Yes, it is limit on the output: "when converted to a binary string would
exceed 256 bytes as it does not reallocate the output buffer".
Java does not have optional arguments (it is strongly typed language).
Java has overloaded functions :).
I'd suggest to file another JIRA. DRILL-6607 is a bug. A new JIRA is a
request for new functionality.
Thank you,
Vlad
On 7/18/18 05:15, John Omernik wrote:
Interesting, so the 256 limit is on output, not on input?
Is Drill-6607 enough to track this? If so, i have one more "feature" to
add to it, not sure if I should include it on 6607 or create a new JIRA and
link them. Basically, I'd like the ability to pass an int to the function.
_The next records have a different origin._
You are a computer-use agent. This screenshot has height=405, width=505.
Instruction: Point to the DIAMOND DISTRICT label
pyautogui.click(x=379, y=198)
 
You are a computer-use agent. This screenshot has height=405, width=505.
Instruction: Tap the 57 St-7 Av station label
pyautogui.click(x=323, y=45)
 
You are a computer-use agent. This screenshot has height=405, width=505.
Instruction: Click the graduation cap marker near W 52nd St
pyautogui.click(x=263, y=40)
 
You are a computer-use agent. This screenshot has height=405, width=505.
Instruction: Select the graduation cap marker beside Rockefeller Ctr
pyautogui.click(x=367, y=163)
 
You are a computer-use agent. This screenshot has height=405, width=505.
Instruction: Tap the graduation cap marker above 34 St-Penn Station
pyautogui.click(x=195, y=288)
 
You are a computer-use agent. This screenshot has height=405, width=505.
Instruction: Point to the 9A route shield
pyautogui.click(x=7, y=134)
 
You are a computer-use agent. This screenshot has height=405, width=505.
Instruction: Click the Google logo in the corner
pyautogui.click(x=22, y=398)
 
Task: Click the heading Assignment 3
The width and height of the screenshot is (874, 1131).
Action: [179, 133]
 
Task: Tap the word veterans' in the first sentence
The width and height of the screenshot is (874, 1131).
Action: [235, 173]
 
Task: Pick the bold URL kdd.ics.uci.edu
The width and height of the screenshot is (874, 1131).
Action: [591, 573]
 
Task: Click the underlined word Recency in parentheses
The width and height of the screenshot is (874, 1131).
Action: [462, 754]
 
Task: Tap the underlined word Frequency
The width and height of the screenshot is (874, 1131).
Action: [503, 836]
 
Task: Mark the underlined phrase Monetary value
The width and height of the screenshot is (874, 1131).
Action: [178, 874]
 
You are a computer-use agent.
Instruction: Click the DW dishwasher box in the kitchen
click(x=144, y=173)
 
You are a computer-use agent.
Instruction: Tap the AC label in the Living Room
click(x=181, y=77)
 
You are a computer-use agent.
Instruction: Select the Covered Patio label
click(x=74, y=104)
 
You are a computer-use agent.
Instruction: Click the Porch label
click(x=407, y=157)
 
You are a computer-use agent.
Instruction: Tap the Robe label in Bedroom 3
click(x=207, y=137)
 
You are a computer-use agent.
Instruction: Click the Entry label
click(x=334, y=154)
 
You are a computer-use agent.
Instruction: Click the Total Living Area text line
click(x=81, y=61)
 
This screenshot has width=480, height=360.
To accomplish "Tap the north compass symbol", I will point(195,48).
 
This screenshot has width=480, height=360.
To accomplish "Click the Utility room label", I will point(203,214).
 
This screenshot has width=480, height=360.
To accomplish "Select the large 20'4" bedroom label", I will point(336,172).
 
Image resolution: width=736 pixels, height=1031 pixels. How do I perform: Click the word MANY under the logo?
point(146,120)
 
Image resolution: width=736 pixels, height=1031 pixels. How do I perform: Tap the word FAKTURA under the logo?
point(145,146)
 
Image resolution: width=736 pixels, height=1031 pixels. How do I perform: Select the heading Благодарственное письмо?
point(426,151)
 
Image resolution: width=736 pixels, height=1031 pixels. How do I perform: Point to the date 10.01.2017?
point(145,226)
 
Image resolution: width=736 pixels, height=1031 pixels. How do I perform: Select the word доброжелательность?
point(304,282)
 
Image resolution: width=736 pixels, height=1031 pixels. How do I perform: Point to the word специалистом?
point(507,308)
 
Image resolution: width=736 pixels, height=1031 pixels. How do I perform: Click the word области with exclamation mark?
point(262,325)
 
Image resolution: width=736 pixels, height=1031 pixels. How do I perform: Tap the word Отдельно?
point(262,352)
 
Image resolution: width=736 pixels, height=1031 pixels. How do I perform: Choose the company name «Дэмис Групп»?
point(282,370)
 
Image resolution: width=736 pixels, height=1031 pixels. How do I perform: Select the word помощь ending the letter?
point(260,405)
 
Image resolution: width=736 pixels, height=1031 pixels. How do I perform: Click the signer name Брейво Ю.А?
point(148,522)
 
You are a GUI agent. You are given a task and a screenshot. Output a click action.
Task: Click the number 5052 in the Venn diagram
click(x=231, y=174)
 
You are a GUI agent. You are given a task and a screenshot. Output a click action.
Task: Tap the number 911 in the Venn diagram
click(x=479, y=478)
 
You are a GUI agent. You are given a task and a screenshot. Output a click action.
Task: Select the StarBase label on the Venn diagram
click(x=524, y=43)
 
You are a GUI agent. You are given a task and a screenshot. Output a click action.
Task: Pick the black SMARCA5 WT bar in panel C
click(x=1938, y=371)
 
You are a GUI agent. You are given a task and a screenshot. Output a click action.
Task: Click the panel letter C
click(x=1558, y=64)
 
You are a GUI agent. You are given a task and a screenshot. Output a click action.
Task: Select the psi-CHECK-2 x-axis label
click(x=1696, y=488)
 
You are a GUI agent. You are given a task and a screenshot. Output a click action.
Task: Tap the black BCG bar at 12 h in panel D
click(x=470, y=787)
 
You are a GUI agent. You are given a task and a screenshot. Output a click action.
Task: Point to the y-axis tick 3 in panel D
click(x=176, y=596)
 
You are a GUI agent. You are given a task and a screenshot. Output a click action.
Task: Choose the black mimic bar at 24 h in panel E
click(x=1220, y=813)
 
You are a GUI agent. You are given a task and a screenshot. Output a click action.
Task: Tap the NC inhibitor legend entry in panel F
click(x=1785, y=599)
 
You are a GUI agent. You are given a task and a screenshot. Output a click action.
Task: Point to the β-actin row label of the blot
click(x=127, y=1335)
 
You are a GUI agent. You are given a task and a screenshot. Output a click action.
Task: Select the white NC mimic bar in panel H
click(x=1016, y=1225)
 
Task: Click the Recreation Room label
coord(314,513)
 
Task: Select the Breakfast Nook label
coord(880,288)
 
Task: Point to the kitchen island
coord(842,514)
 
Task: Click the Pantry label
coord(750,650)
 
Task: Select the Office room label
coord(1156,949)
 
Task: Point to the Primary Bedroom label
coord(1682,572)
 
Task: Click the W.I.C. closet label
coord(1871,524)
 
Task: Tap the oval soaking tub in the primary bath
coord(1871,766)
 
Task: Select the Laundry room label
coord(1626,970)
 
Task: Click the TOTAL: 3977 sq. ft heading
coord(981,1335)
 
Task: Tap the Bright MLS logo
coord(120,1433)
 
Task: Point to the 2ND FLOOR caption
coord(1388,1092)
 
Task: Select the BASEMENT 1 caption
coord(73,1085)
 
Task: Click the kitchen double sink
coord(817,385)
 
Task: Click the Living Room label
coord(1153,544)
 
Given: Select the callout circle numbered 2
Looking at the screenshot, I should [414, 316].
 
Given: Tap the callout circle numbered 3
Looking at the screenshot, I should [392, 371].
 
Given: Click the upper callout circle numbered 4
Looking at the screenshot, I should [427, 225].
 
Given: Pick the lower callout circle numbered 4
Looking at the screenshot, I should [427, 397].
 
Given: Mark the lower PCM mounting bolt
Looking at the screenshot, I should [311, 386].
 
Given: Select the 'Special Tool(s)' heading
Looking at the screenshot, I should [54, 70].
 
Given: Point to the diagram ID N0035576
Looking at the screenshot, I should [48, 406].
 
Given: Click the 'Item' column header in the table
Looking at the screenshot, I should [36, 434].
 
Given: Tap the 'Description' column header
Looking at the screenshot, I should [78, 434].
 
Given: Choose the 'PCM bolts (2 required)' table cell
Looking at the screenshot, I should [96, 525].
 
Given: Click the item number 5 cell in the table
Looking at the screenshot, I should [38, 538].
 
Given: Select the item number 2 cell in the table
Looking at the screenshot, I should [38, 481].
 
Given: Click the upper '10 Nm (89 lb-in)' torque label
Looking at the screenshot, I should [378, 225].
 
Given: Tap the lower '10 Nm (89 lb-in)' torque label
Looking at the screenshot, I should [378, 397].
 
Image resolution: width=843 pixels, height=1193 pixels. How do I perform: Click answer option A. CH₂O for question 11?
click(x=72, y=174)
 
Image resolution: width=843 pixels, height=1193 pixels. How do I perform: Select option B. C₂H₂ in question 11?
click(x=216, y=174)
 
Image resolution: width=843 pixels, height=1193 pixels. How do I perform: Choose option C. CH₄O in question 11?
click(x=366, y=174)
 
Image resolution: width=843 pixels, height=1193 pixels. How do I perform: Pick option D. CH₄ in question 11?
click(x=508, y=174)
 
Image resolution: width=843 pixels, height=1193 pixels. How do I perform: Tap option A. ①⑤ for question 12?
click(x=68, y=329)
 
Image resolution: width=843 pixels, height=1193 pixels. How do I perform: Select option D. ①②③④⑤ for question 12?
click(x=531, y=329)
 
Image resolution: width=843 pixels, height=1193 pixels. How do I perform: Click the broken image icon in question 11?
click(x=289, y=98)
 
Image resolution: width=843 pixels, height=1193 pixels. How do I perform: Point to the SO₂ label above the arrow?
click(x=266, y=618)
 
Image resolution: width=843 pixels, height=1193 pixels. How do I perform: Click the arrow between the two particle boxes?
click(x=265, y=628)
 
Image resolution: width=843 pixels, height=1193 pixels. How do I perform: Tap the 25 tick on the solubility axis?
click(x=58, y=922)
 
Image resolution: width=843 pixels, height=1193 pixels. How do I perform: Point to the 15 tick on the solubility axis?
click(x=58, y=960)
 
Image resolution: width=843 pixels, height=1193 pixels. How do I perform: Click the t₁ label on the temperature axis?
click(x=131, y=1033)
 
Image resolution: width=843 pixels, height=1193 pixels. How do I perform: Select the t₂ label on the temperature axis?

(Does Java have optional arguments? It must because of substr(data, start)
and substr(data, start, nochars)) Basically string_binary(data) works as
intended (with the limitation fixed) and string_binary(data, 1) would work
on the binary, but replace EVERY character with the hex representation.
And optional third would be to do a format string of some sort so the user
could pick output, but I like the idea of having every character as hex for
analysis.
John
On Tue, Jul 17, 2018 at 3:40 PM, Vlad Rozov <[email protected]> wrote:
A. +1.
B. Every byte in a binary data may require up to 4 bytes (0xXX) in the
string representation, so 80 may work, 60 should reliably work.
Thank you,
Vlad
On 7/17/18 13:14, John Omernik wrote:
Yet this works?....
string_binary(byte_substr(`data`, 1, 80))
On Tue, Jul 17, 2018 at 3:12 PM, John Omernik <[email protected]> wrote:
So on B. I found the BYTE_SUBSTR and only send 200 bytes to the
string_binary function, I still get an error. Something else is
happening
here...
select `type`, `timestamp`, `src_ip`, `dst_ip`, `src_port`, `dst_port`,
string_binary(byte_substr(`data`, 1, 200)) as mydata from
`user/jomernik/bf2_7306.pcap` limit 10
I get the same
Error Id: 213075e7-378a-437f-a5dc-408326f123f3 on
zeta3.brewingintel.com:20005]
org.apache.drill.common.exceptions.UserException: SYSTEM ERROR:
IndexOutOfBoundsException: index: 0, length: 379 (expected: range(0,
256))
On Tue, Jul 17, 2018 at 12:56 PM, John Omernik <[email protected]> wrote:
Thanks Vlad a couple of thoughts.
A. I think that should be fixed. That seems like a limitation that is
both unexpected and undocumented.
B. Is there a way, if my data in the table is returned as binary to
start with, for me to return the first 256 bytes? I tried substring, and
tries to force to UTF-8 and I am getting some issues there.
On Tue, Jul 17, 2018 at 10:33 AM, Vlad Rozov <[email protected]> wrote:
In case of DRILL-6607 the issue lies in the implementation of
"string_binary" function: it is not prepared to handle incoming data
that
when converted to a binary string would exceed 256 bytes as it does not
reallocate the output buffer. Until the function code is fixed, the
only
way to avoid the error is either not to use "string_binary" or to use
it
with the data that meets "string_binary" limitation.
Thank you,
Vlad
On 7/13/18 14:01, Ted Dunning wrote:
There are bounds for acceptable behavior for a function like this.
Array
index out of bounds is not acceptable. Aborting with a clean message
about
to true problem might be fine, as would be to return a null.
On Fri, Jul 13, 2018, 13:46 John Omernik <[email protected]> wrote:
So, as to the actual problem, I opened a JIRA here:
https://issues.apache.org/jira/browse/DRILL-6607
The reason I brought this here is my own curiosity: Does an issue in
using
this function most likely lie in the function code itself not
handling
good
data, or is the issue in the pcap pluglin which produces the data for
this
function to consume, I am just curious on how something like this
could be
avoided.
John